» **Text section**:
** BEGIN **

Illinois’s New Poet Laureate

“When legendary wordsmith Gwendolyn Brooks died in December 2000 after more than three decades as Illinois’ poet laureate, she left behind some mighty big shoes to fill. On Wednesday, following a three-year search, poet and teacher Kevin Stein replaced her. A longtime English professor at Bradley University in Peoria and the married father of two, he edged out co-finalist Rodney G. Jones of Southern Illinois University at Carbondale.”

The Literary Lion Of Tulsa

For nearly half a century, Russian poet Yevgeny Yevtushenko has been “a piercing voice of conscience, sometimes bitterly angry, other times overflowing with enthusiasm and hope. Many Americans see him as part Walt Whitman and part Bob Dylan; Russians know him as a wildly popular poet who embodies their country’s spirit and has often screamed truths that others feared to whisper. His fame has spread far beyond his homeland, and today he is among the world’s most widely admired living writers.” And now he’s in Tulsa…

David Lynch: $1 Billion For World Peace Center

Filmmaker David Lynch has “lent his famous name and idiosyncratic hairstyle to a project to raise $1 billion on behalf of Maharishi Mahesh Yogi, the Indian guru of transcendental meditation who once entranced the Beatles, and who has for the past few decades been striving to build an earthly paradise. The $1 billion is for a meditation centre big enough to hold 8,000 skilled practitioners. Lynch explains that such a critical mass of positive thinking ‘broadcast’ from one spot will be enough to pacify the world.”

Kennedy Center Honors

Comedienne Carol Burnett, country music star Loretta Lynn, soul legend James Brown, film and stage director Mike Nichols and violinist Itzhak Perlman get their Kennedy Center Honors. “In time-honored style, each was enveloped in adulation, encomiums supplied by a parade of fellow celebs.”

Barenboim – An Artist’s Dilemma

“The question of when an artist must engage in politics remains a painful, personal dilemma. It is an issue that preoccupies Daniel Barenboim, Israel’s most celebrated musician and its most vociferous critic. Barenboim has taken his opposition to Israeli policy to the front line, forming a youth orchestra from both sides of the conflict and teaching twice a year at a conservatory in Ramallah whose 800 students, he admits, are imbued with a hatred of Israel. He has been abused by Israeli politicians and pelted with vegetables in a Jerusalem restaurant. But the more he criticises Israel, the deeper his commitment grows.”

Family Feud – Why Scotland’s Most Famous Composer Shut Up

James MacMillan is Scotland’s most famous composer. But “over the past five years or so, the steady deterioration in the relationship between the country’s most famous composer and Scottish society at large has progressed gradually and relentlessly, until now, when there is no relationship at all. Systematically, MacMillan has cut himself off from communications with the outside world.
Many of the circumstances of the decline are well-known – notorious, even – though one day there is a large footnote to be written in the history of Scottish contemporary cultural life, in order to document the whole sad, shambolic affair.”

** END **

» **Tasks and exercises**:
• A. Answer these questions from the arts news roundup above:
(i) At which university has Kevin Stein long taught English?
(ii) How many skilled practitioners is the meditation center meant to hold?
(iii) How many students attend the conservatory in Ramallah where Barenboim teaches?
• B. Copy word for word the passage of the arts news roundup above, starting at "James MacMillan is" and ending at "the outside world.".

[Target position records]
** BEGIN **

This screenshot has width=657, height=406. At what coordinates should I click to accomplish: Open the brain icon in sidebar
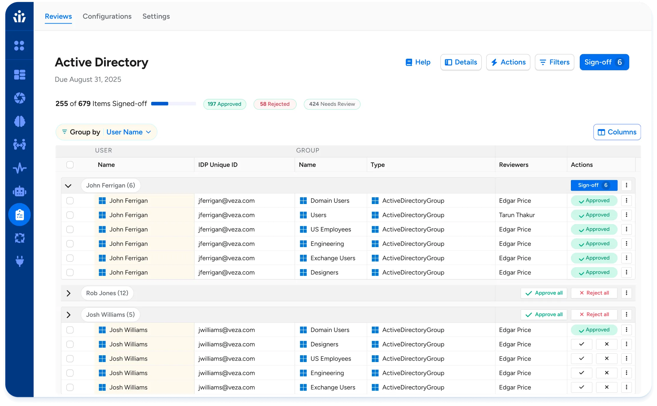(x=19, y=121)
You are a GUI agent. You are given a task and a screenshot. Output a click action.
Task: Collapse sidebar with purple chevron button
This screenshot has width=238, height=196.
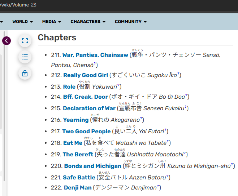click(x=7, y=41)
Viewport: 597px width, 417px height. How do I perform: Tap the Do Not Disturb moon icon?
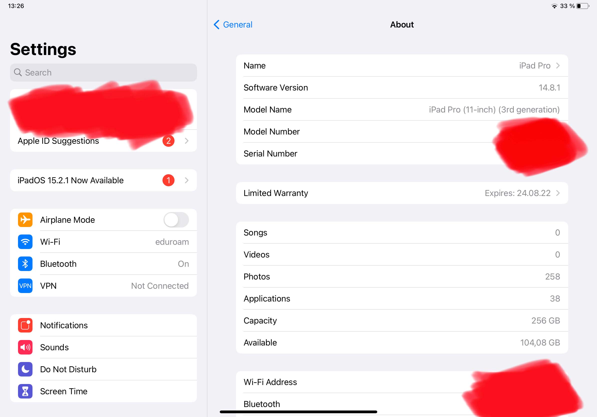coord(25,369)
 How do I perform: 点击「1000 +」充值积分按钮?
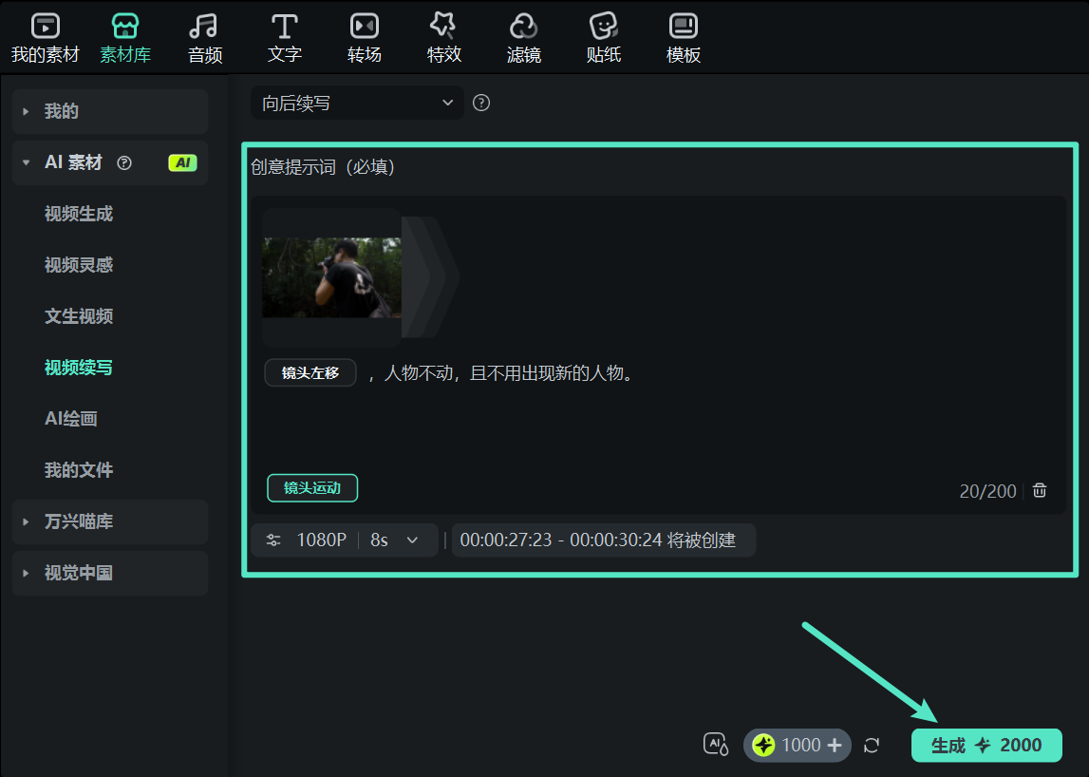[x=798, y=746]
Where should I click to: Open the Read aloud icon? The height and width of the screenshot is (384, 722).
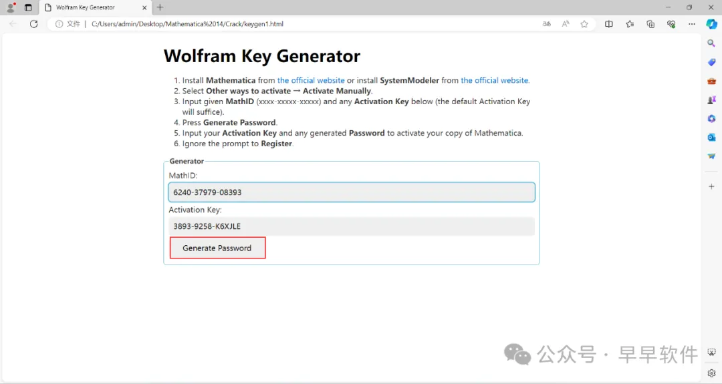(566, 24)
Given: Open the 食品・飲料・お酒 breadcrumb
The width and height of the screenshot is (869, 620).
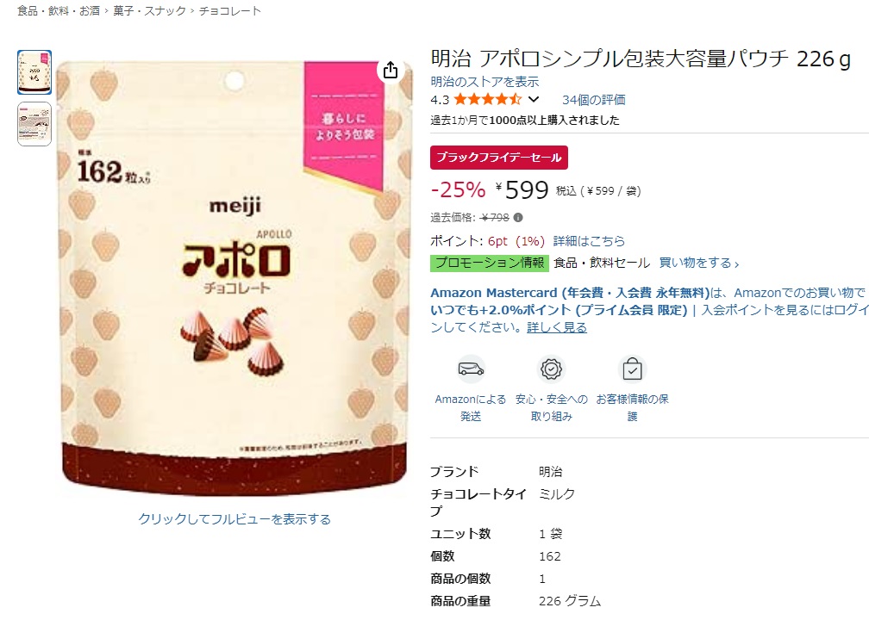Looking at the screenshot, I should click(59, 10).
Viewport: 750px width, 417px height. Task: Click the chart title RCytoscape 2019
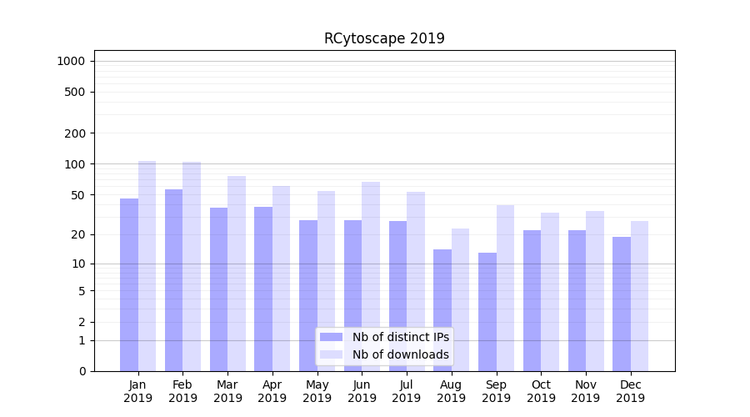click(x=384, y=38)
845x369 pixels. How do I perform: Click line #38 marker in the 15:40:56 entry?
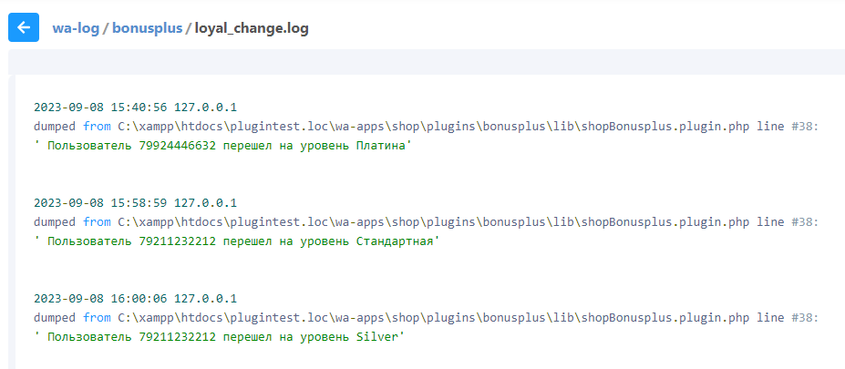click(x=803, y=127)
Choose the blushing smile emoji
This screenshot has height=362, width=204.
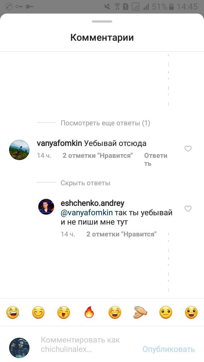tap(38, 313)
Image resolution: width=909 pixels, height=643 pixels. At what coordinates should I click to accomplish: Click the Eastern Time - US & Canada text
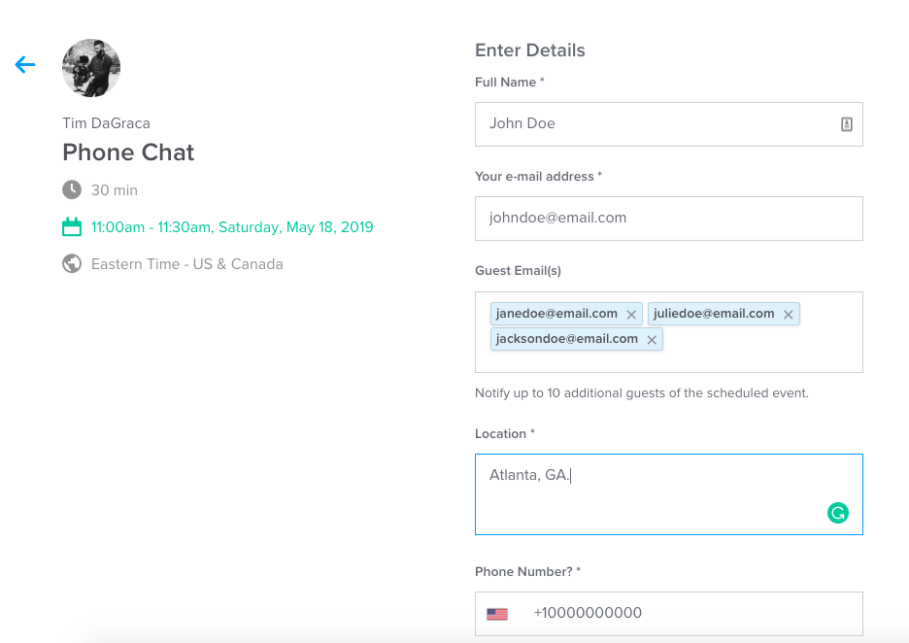pos(186,264)
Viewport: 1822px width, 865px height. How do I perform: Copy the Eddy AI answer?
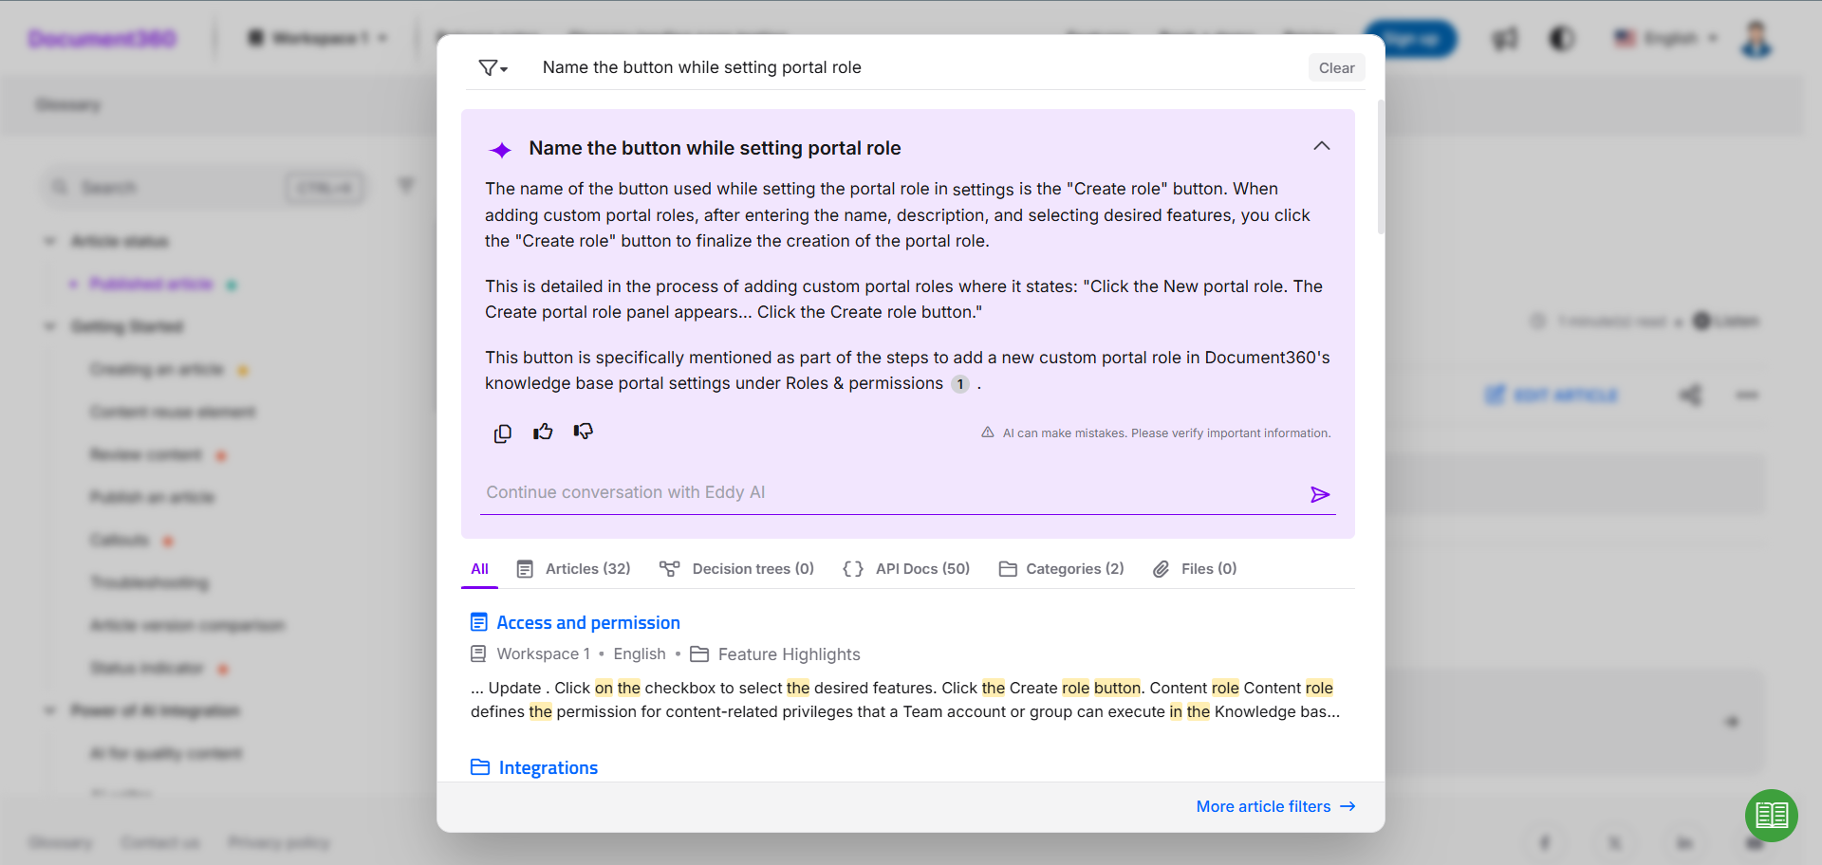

** END **

» **Worked solutions**:
• A.
(i) Bradley University in Peoria
(ii) 8,000
(iii) 800

• B.
James MacMillan is Scotland’s most famous composer. But “over the past five years or so, the steady deterioration in the relationship between the country’s most famous composer and Scottish society at large has progressed gradually and relentlessly, until now, when there is no relationship at all. Systematically, MacMillan has cut himself off from communications with the outside world.